Cystic Fibrosis

Cystic fibrosis is a genetic disorder that affects the lungs and digestive system. People with cystic fibrosis have difficulty breathing and are at risk for lung infections.

Cystic fibrosis also causes problems with digestion, as the thick mucus that builds up in the lungs can also block the pancreatic ducts. This can lead to malnutrition and poor growth. There is no cure for cystic fibrosis, but treatments can help manage the symptoms and improve quality of life.

People with cystic fibrosis are born with a mutation in the cystic fibrosis transmembrane conductance regulator (CFTR) gene. This gene controls the movement of salt and water in and out of cells.
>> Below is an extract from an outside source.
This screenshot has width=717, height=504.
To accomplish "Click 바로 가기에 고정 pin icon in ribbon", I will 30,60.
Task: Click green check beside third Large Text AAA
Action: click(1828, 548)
In people with cystic fibrosis, the mutated gene causes the body to produce abnormally thick mucus. This mucus is sticky and builds up in the lungs, digestive system, and other organs. The mucus buildup can lead to difficulties breathing and an increased risk of infections.

In the digestive system, the mucus can block the pancreatic ducts and prevent enzymes from breaking down food properly. This can cause malnutrition and poor growth. There is currently no cure for cystic fibrosis, but treatments are available to help manage the symptoms and improve quality of life.

Cystic fibrosis is a lifelong condition that requires daily care and treatment. Common treatments include airway clearance therapies, antibiotics, anti-inflammatory medications, and nutritional supplements.

Airway clearance therapies help to remove the mucus from the lungs. This can be done with manual techniques or mechanical devices. Antibiotics are used to treat and prevent lung infections.

Anti-inflammatory medications help to reduce swelling and mucus production. Nutritional supplements may be necessary to ensure that people with cystic fibrosis are getting enough calories and nutrients.